A propósito de la nueva constitución chilena, de la lección de democracia que le dio al gobierno de turno la Minga indígena este 2020. El documental “relata” el progreso/proceso histórico del movimiento social indígena: en 1971 se plantea la primera línea, ya en el 1981 se consolida como una institución que vela por los derechos indígenas. Dionisio Márquez, en 1745, le cede un conjunto de tierra a la población indígena, porcentaje robado en su mayoría por la tripleta Estado-Iglesia-Terratenientes. Se plantea entonces el gran conflicto indígena, la tierra es un ente sagrado, la raíz, el principio, una forma de manifestar su propia consciencia personal, colectiva y transpersonal. La obra se plantea como una ontología del cambio, un elogio a la diferencia, un origen de acción social ¿y qué más puedo hacer yo que prestar mis órganos conceptuales para que esta “intención” cobre carne?’

El mero hecho de que se piense que el pensar mismo es una forma de individualización; el ejercicio de la posibilidad de mi pensamiento nunca tiene mi forma (“de creer lo contrario viene la poca voluntad de diferencia del inconsciente colombiano” según mi espíritu indígena). La dominación por sumisión induce este error sobre el pensar mismo, “siempre será un insulto a nuestro ser sumiso, el reclamar la tierra”.

La democracia silenciada solo se moverá cuando el cine, la memoria, el pensamiento, Lo otro encuentren un medio real para actualizarse: un cuerpo. Creo que ese cuerpo es la revolución (que viene por vía del arte del tiempo).

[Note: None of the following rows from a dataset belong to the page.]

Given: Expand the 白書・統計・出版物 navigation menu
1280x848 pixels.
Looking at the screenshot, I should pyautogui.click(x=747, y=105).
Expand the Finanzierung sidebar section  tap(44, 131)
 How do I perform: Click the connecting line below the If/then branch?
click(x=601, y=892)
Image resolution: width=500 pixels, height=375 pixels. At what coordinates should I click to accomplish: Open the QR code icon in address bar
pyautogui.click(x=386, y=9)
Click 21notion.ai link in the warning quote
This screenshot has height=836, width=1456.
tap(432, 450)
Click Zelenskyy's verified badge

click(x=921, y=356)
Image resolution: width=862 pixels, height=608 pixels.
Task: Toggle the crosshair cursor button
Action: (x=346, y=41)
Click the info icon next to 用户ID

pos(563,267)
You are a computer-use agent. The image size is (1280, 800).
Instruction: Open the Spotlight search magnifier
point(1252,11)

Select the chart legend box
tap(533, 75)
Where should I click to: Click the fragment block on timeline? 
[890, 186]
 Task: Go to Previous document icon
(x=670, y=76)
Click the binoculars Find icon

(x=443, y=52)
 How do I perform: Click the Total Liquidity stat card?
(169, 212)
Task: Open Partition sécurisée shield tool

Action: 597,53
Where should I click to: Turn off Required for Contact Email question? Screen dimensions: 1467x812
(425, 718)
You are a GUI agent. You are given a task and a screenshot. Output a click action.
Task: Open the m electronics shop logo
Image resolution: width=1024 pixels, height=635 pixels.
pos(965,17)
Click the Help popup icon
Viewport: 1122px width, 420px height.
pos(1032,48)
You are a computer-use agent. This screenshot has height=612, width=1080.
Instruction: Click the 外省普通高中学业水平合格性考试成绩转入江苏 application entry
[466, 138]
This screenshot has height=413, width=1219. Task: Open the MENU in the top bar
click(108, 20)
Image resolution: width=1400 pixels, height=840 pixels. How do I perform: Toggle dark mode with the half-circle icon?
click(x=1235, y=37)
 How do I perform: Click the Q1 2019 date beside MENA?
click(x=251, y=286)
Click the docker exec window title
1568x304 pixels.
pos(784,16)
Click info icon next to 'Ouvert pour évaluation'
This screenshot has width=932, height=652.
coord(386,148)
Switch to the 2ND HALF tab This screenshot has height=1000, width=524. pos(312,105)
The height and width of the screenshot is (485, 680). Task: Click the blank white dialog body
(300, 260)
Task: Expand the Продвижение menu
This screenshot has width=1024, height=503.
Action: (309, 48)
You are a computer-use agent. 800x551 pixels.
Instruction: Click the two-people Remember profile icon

La ontología de la revolución es la crítica. ¿Qué es la crítica? “le golpearon los testículos, la cara y lo pusieron a beber gasolina” ¿qué es la crítica? “le quitaron la cabeza, lo orinaron y luego lo sepultaron” ¿Qué es la crítica? “220 cerebros asesinados por una idea”. La crítica es intelectual: la posibilidad del “no” como condición mínima de posibilidad de toda experiencia. Mantenerse-en-pie consistiría en micro-suicidios del yo-automático que nos sostiene habitualmente (Descartes indígena para estos posmos del exceso). Pero ese quizá sea la mirada de una “tierra” donde ser el ser-lo-obvio no signifique amnesia, me escucho y no sé lo que pienso, esta tierra mala fundamenta su lucha contra el origen de la diferencia: el pensamiento.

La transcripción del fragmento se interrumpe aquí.